Dataset entries:
--*--

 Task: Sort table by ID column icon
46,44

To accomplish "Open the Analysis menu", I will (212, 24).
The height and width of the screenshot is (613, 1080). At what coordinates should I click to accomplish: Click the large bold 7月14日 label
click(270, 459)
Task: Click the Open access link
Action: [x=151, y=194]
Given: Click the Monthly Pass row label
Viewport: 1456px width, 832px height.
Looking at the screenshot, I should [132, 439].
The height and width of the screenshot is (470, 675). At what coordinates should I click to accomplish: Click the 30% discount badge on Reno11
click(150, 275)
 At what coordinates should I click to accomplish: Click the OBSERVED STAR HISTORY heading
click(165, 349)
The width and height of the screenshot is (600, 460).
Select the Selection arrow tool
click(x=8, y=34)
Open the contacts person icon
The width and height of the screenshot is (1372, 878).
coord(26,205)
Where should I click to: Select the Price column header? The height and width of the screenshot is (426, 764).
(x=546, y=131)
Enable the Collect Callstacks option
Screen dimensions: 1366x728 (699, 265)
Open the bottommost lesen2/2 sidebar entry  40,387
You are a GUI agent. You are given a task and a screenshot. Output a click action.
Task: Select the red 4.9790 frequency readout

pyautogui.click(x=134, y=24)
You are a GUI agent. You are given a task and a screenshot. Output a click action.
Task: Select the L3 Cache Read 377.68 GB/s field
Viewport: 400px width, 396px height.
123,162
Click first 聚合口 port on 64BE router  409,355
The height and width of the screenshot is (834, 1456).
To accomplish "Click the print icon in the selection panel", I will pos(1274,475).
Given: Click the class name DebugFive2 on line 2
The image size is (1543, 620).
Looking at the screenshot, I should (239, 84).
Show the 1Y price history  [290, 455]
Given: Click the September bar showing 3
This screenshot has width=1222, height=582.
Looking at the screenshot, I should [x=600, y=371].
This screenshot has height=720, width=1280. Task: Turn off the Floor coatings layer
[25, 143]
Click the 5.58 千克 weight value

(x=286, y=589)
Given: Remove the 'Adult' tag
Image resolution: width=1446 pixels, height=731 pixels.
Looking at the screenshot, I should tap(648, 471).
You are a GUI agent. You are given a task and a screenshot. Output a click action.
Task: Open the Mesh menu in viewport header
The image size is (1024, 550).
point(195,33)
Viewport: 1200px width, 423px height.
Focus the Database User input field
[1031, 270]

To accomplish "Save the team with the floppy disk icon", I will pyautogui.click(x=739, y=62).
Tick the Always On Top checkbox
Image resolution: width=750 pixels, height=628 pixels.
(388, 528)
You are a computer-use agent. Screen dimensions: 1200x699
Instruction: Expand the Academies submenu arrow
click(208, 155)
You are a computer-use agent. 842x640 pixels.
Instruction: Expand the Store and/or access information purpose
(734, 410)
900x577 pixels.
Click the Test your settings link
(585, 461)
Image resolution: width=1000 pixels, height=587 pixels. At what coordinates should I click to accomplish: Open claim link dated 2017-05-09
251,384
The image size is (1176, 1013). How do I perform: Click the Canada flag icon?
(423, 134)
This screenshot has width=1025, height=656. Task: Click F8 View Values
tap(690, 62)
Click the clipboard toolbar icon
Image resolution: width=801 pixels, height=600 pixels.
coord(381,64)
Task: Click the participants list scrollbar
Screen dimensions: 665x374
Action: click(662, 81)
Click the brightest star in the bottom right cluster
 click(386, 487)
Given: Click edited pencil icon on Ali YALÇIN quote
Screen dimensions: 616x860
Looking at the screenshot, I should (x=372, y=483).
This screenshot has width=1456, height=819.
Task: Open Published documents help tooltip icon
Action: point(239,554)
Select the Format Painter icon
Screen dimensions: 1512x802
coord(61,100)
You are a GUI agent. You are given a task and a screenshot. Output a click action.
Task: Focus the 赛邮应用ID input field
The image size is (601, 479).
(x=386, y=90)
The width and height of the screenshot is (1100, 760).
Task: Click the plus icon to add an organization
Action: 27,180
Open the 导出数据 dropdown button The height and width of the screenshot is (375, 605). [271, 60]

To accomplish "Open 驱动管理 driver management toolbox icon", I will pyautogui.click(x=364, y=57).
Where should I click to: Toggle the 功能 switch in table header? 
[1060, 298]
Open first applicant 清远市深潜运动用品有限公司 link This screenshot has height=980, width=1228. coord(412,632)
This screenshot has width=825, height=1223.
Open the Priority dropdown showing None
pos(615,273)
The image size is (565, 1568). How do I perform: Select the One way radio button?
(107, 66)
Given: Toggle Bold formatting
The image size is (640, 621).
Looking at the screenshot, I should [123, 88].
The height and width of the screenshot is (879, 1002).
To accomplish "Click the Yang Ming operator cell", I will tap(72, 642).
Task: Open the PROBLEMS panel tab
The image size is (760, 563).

--*--

# Problem requirements
Count every line of the records above in which the string "panel" appears. The number alone is to be given.

# Exercise response
2